On June 29, AFC, which was founded in 2002, purchased the vacant building for a dollar from the city’s Department of Housing Preservation and Development. The City Council money, which was originally budgeted in 2012, will pay for the renovation. Because AFC owns the building, cash for operations from two grants the agency has from the federal Department of Housing and Urban Development can go toward providing services, as opposed to paying rent.
“It’s the first building we own, which is a real game changer,” said Alex Roque, AFC’s director of development.

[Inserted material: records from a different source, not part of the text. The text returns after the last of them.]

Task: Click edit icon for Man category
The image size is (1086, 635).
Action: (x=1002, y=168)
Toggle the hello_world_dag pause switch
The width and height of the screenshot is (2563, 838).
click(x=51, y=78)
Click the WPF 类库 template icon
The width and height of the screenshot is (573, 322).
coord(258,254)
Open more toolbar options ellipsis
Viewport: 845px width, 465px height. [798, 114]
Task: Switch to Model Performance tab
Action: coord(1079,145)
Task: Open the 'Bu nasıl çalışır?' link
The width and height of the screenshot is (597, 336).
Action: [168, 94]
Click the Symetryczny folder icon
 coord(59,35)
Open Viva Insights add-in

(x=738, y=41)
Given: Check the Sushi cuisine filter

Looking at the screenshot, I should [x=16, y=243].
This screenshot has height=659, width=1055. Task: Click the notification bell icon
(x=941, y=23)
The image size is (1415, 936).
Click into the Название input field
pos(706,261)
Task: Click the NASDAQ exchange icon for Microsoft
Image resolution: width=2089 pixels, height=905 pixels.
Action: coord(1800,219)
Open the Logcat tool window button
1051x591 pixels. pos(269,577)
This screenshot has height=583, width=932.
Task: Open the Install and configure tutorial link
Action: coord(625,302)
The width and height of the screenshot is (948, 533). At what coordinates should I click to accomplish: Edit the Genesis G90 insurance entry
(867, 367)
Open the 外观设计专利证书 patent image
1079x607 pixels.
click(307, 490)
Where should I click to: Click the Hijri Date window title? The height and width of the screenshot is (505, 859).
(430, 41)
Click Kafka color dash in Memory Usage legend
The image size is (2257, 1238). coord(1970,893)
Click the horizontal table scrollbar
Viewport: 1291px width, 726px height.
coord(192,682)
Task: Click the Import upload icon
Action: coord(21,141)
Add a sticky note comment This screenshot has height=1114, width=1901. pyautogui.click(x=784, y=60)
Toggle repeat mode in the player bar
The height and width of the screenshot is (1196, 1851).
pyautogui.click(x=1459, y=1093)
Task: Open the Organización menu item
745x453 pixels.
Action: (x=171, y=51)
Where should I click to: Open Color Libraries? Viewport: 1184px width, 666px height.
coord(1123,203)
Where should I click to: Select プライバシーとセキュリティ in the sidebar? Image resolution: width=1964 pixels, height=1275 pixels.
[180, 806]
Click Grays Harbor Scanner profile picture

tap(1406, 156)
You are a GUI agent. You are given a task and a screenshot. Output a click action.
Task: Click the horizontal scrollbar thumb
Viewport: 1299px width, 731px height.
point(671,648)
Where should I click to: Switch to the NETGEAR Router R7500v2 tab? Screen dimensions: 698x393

The 18-bed residence is named for actress Bea Arthur, who left $300,000 to AFC in her will. Arthur died in 2009. The beds will add to AFC’s existing inventory of 89 beds and another 18 that are expected to come online in the fall.
The city took over the building in a tax foreclosure action in 1991. It has fallen into disrepair since then. The front of the building is closed off with a chain-link fence and the interior, which is largely inaccessible and will be gutted, shows significant deterioration. While New Yorkers are known for generally supporting social services agencies as long as they are serving clients in someone else’s neighborhood, this facility was welcome.
“I know the residents on this block are happy there’s going to be a beautiful new building here,” said Steve Herrick, executive director of the Cooper Square Committee, an East Village nonprofit that develops affordable housing and other facilities. The committee partnered with AFC in developing the facility.
The groundbreaking included references to “Golden Girls,” the TV series that aired from 1985 through 1992 and starred Arthur, Betty White, Rue McClanahan and Estelle Getty, and “Maude,” another series that starred Arthur that ran from 1972 through 1978. Cheesecake, which was an ongoing bit on “Golden Girls,” was served following the groundbreaking.
“This is going to be an incredible tribute to Bea Arthur and her compassion,” said City Councilmember Rosie Mendez, an out lesbian who represents the East Village.
Mendez was joined by City Councilmember Corey Johnson, who heads the Council’s L.G.B.T. caucus, and state Senator Brad Hoylman, who noted he constitutes an L.G.B.T. caucus of one in that body.
“This is the conscience of our community,” Hoylman said. “We need to look after the kids who are coming after us.”
Johnson, who noted that Arthur’s character in “Golden Girls” was his favorite among the four leads, had a similar comment.
“This is more than a building. This is more than bricks and mortar,” he said. “This is a beacon of hope.”
Mendez said, “I am filled with pride as I stand with the Ali Forney Center and Cooper Square Committee for this extraordinary event. I am filled with joy, not only because I am a part of this but because it’s happening in my district, which has a long and rich history of welcoming, housing and providing services to all individuals in need.”